Ron Purtee is the creative mind behind the series of shorts and, I have to say, he is on to something here. Social media and the internet are a huge part of our lives now and I think everyone can relate in some way or another to what they are seeing in “From the Heart.” The film is essentially about two lovers meeting over a webcam session for an illicit tryst. It’s a simple enough concept, but the genius of it lies in that it was shot as if the audience were voyeurs on either end of the web chat. Purtee creates this webcam-verite world where we are drawn into this very intimate moment between two characters and seeing them in circumstances which they would naturally prefer to remain private. There is both a voyeuristic thrill and a sickening sense of too much intimacy. When we witness the real horror of the situation, it’s almost anticlimactic.
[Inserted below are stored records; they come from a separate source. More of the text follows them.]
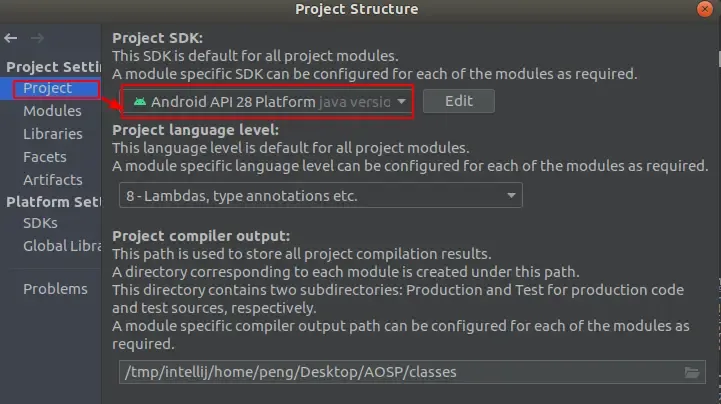Open the Modules settings section
Image resolution: width=721 pixels, height=404 pixels.
(52, 111)
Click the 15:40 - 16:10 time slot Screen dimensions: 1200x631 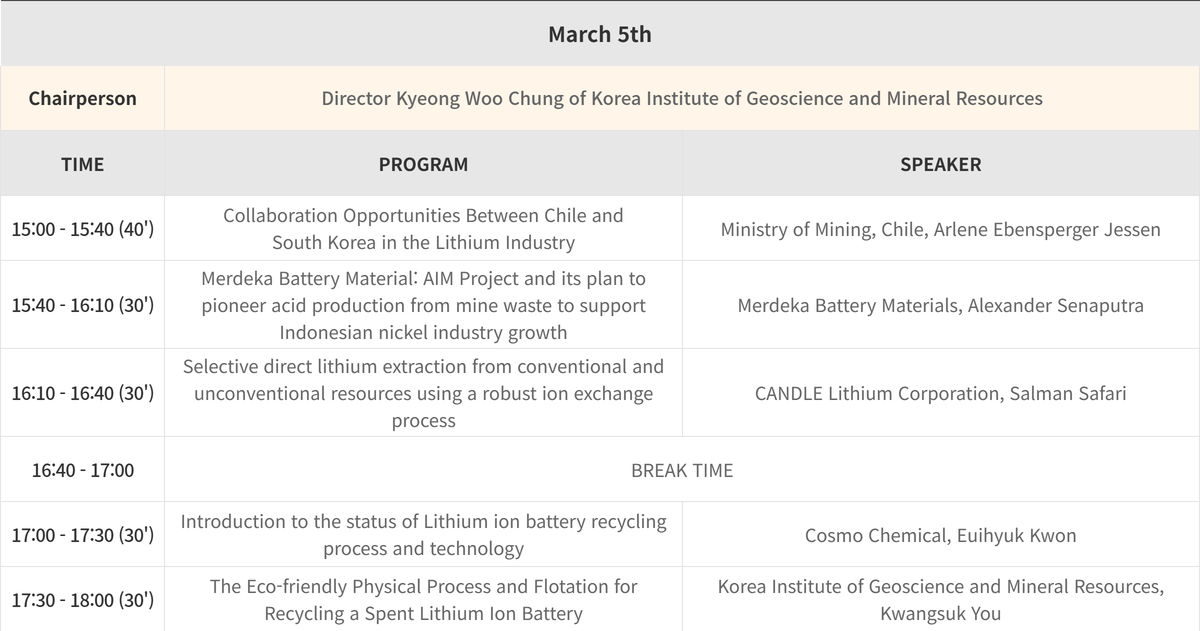pos(82,305)
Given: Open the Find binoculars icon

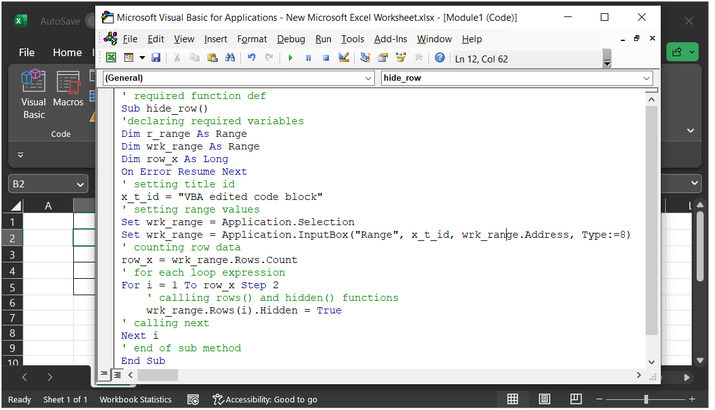Looking at the screenshot, I should pyautogui.click(x=230, y=58).
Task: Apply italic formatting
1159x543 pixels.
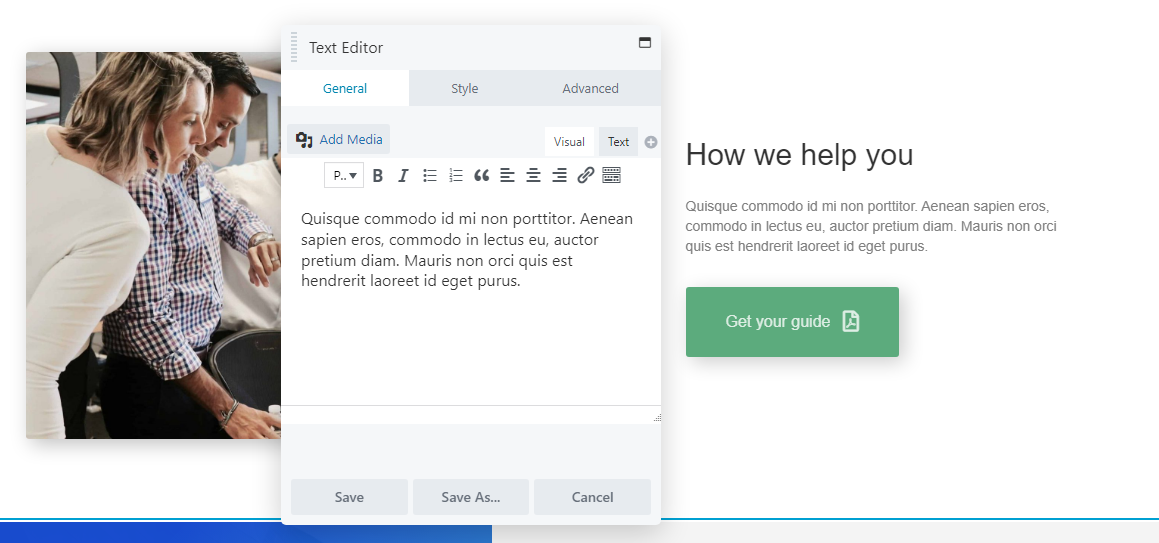Action: click(403, 176)
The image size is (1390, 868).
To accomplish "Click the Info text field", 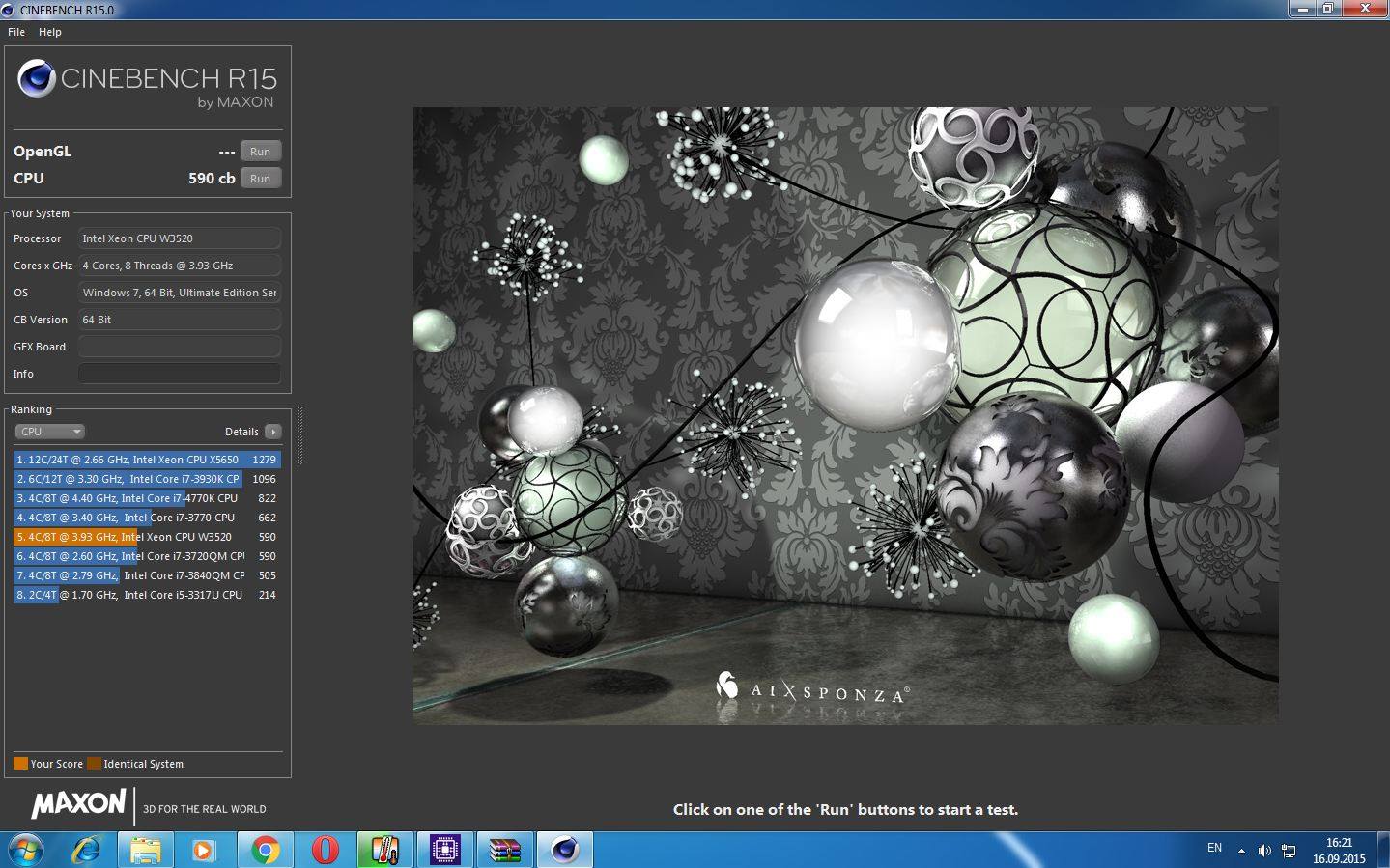I will [x=180, y=374].

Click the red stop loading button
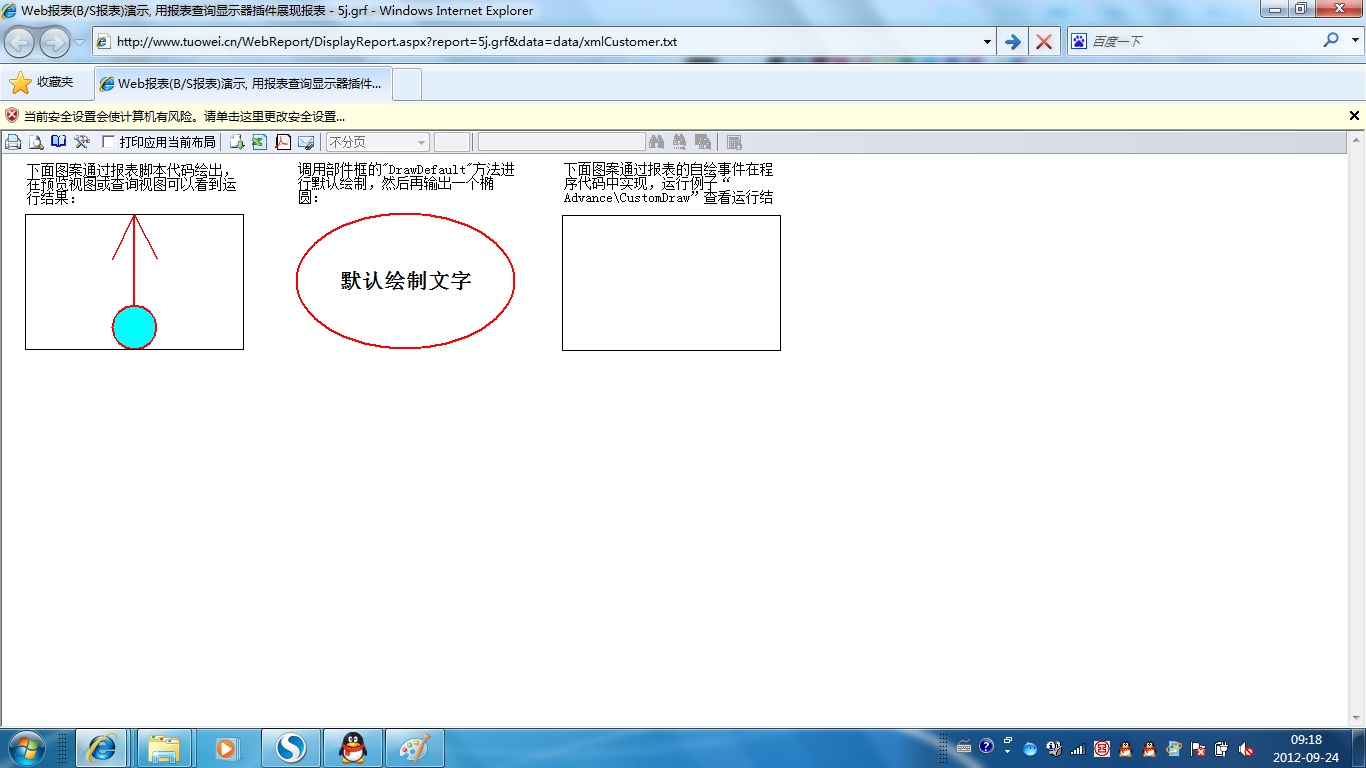click(x=1044, y=42)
The cheap and dirty feel of watching this webcam session on your laptop, as if you are experiencing a part of it yourself, is a real demonstration of art from adversity. Purtee clearly isn’t making big budget shorts here and in looking for a way to do this within his means, he’s tapped into this powerfully intimate and creepy experience. This is the kind of thing Facebook stalkers would die to see. In our information age, people are putting so much of themselves online and relying on the internet to deliver so much of their interaction with others. Whole relationships are being conducted on the internet without people every physically meeting. Seeing this webcam session is something we can all sort of relate to in a strange way and it strikes a chord within us; the one that tells us maybe there is something wrong with this way of life. Closing yourself off to the people physically around you and opening up to virtual strangers probably isn’t healthy. Reducing our most intimate moments to YouTube clips cheapens the experience.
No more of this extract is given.